Fechar essa etapa, dar um passo a frente rumo ao futuro que se inicia fora da África, dar abraços, beijos, chorar, rir, lembrar de coisas engraçadas, do que melhorou, do que piorou, relembrar dos primeiros dias na terra dos coqueiros e casas de barro, sentindo na boca o gosto dos últimos dias...
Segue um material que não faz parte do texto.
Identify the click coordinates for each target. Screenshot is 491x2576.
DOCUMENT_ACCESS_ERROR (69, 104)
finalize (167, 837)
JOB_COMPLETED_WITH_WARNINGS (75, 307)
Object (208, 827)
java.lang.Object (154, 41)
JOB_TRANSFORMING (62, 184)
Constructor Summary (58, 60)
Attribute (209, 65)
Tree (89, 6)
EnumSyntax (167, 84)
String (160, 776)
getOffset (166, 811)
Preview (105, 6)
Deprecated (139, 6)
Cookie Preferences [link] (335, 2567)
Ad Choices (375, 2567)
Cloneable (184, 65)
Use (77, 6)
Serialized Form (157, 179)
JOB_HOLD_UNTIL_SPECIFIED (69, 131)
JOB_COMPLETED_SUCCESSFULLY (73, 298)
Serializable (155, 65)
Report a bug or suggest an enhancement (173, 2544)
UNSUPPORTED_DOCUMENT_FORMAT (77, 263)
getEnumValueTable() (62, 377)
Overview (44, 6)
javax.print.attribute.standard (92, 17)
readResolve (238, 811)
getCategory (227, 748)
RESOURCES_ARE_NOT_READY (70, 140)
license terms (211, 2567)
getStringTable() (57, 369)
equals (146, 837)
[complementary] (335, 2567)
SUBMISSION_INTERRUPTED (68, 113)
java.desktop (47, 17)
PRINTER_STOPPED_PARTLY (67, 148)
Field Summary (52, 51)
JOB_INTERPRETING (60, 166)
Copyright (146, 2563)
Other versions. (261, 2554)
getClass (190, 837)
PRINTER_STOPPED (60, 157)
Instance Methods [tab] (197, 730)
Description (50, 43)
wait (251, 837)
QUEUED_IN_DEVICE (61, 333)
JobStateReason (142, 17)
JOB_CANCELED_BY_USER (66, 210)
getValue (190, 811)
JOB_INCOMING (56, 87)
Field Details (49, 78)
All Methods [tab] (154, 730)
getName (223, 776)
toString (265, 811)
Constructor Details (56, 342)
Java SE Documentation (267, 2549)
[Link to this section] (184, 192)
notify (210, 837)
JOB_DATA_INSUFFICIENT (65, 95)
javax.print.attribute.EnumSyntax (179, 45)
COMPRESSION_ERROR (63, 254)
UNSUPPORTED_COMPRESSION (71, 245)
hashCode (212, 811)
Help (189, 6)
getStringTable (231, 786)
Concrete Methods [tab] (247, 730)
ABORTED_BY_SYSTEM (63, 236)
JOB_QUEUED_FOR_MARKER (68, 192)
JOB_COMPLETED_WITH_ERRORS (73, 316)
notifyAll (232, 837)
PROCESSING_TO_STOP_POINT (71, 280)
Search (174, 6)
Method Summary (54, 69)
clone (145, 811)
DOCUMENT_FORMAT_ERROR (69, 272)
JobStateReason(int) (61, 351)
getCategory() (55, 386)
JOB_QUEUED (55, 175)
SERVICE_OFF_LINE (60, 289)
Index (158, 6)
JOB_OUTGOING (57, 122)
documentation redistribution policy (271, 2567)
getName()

Fazer um balanço do que este tempo significou na minha vida pode ser traduzido em três palavras: paz, alegria e esperança.


Paz em saber que eu deixei tudo o que era conhecido rumo ao desconhecido porque a paz que excede todo o entendimento sempre imperou apesar do medo, da ansiedade, do pânico, da distância e das muitas saudades...
Alegria em se descobrir exatamente no centro da vontade de Deus, de amadurecer e sobreviver sem o aconchego de pais amorosos e protetores, e alegria de se sentir em casa, mesmo longe de casa...

E esperança trazida pela certeza de que “Dele, por ele e para Ele são todas as coisas...”. Não algumas coisas, mas todas as coisas. Não algumas áreas do nosso coração e alma, mas todas as áreas, tudo... E não há melhor descanso do que descansar na esperança que a sua graça nos traz.


quinta-feira, 30 de junho de 2011

Crianças esquecidas numa aldeia africana

Espungabera, 26 de junho de 2011.



Eu não sabia o que me esperava, só sabia que era longe... muito longe... Espungabera era conhecido a mim somente pelos relatos da minha amiga missionária Cecília.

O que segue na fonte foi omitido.